Al pueblo le gusta oír que van a bajar los impuestos. Es demagógico decirle al pueblo lo que quiere oír; es maquiavélico decirle que van a bajar los impuestos y van a aumentar y mejorar los servicios. Es simplista decir que la política pivota sobre Sánchez y Ayuso; es reduccionista decir que sus diez mandamientos se encierran en dos: amarás al prójimo, incluido el catalán, como a ti mismo y recaudarás impuestos como dicta tu ideología.
Aunque Sánchez y Ayuso se consideren a sí mismos iniciadores de un ciclo histórico, el debate sobre impuestos viene de atrás, pero se trastocó cuando socialdemócratas como Blair, Hollande o Schröder descubrieron terceras vías y asumieron postulados de Reagan y Thatcher.

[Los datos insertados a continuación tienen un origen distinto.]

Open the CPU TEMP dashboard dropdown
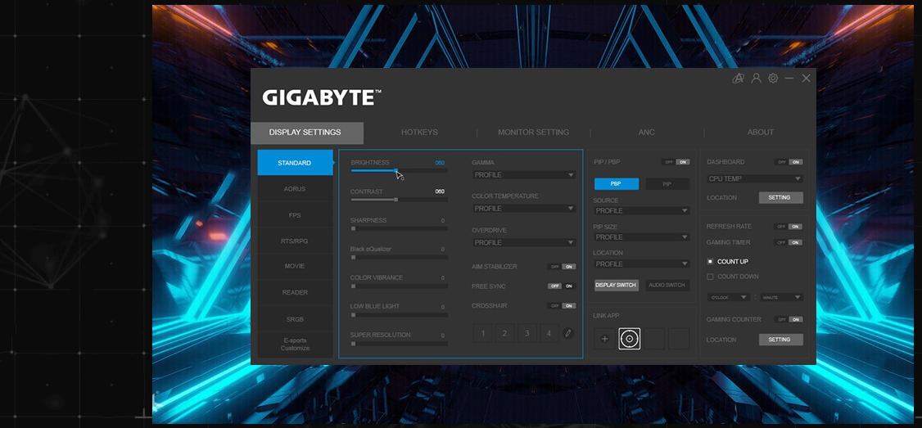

Aún resuena la frase de Zapatero: «Bajar impuestos es de izquierdas». Era época de euforia globalizadora, bien aprovechada por las multinacionales. Mientras se hablaba de alianza de civilizaciones, se desregulaban los mercados de capital y trabajo.
El debate entre Sánchez y Ayuso sobre más Estado o más libertad, más intervencionismo o más individualismo, tampoco es original. Por otra parte, la dialéctica teórica a menudo no concuerda con la práctica en el Gobierno. Una vez en el poder, los de derechas son tan intervencionistas como los de izquierdas, aunque los primeros intervengan para que la balanza se incline hacia las rentas del capital y los segundos hacia las rentas del trabajo.
Pocos comprenden los impuestos en el recibo de la luz o en los carburantes y menos aún los argumentos para justificar las subidas de precios de estos suministros básicos. La fiscalidad progresiva, que paguen más los que más tienen, no se logra bajando impuestos, sobre todo el impuesto de patrimonio, sino rebajando el fraude fiscal de las grandes corporaciones, sobre todo las financieras, y de las grandes fortunas privadas, sobre todo las de rentistas. Parece que cierta progresía anda pendiente de otros asuntos. ¿Será qué la fiscalidad progresiva ya no es progresista?